**Work to do:**
Write out the stretch of material from the line containing "Viewport: 1288px width, 950px height." through the line containing "will [151, 7].". Swap "Name box" for "Font size box" and keep everything else the same.

**Records for the exercise:**
----
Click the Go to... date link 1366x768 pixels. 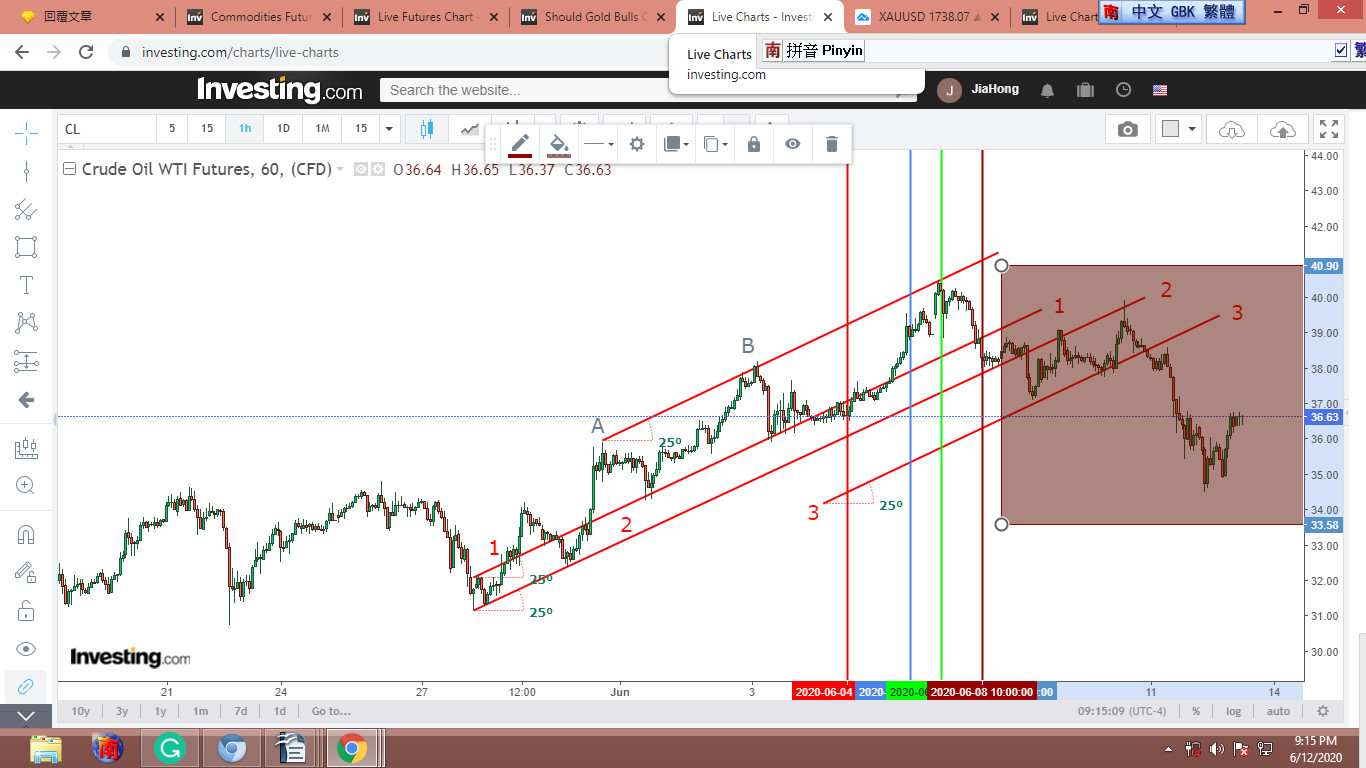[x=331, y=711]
----
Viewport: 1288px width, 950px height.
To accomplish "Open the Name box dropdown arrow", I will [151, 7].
----
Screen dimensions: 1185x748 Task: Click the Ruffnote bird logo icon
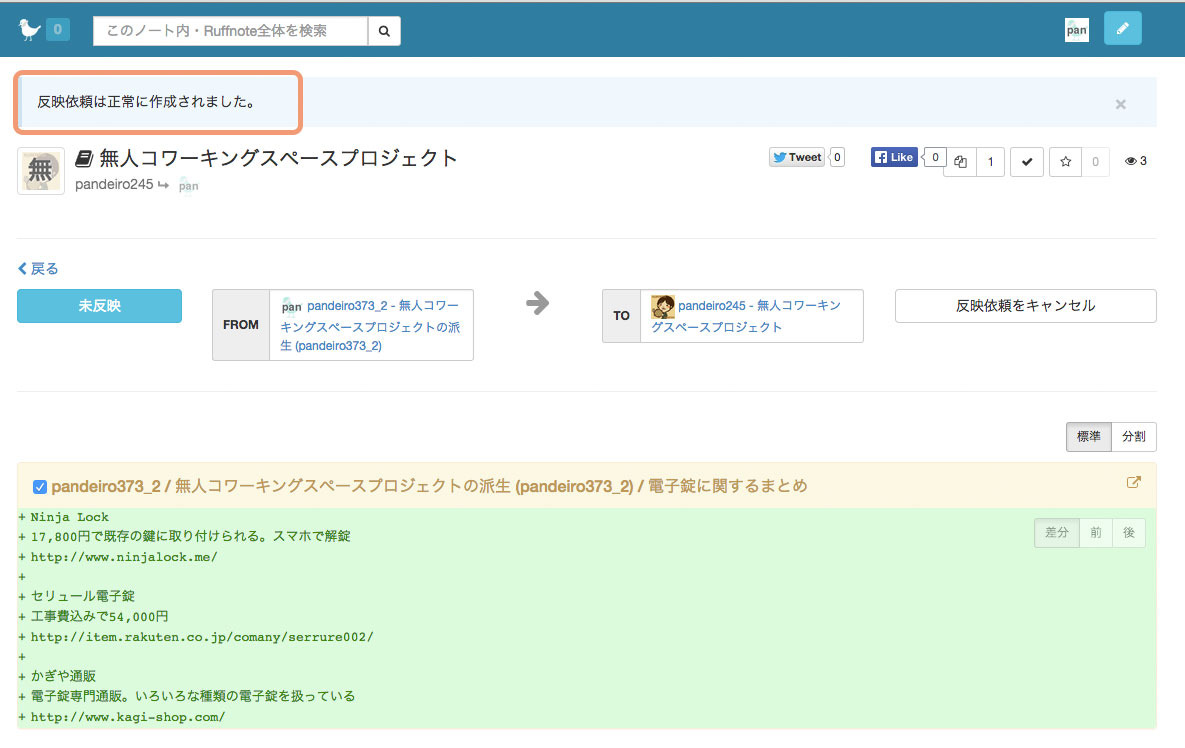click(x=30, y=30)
----
**Written solution:**
Viewport: 1288px width, 950px height.
To accomplish "Open the Font size box dropdown arrow", I will [151, 7].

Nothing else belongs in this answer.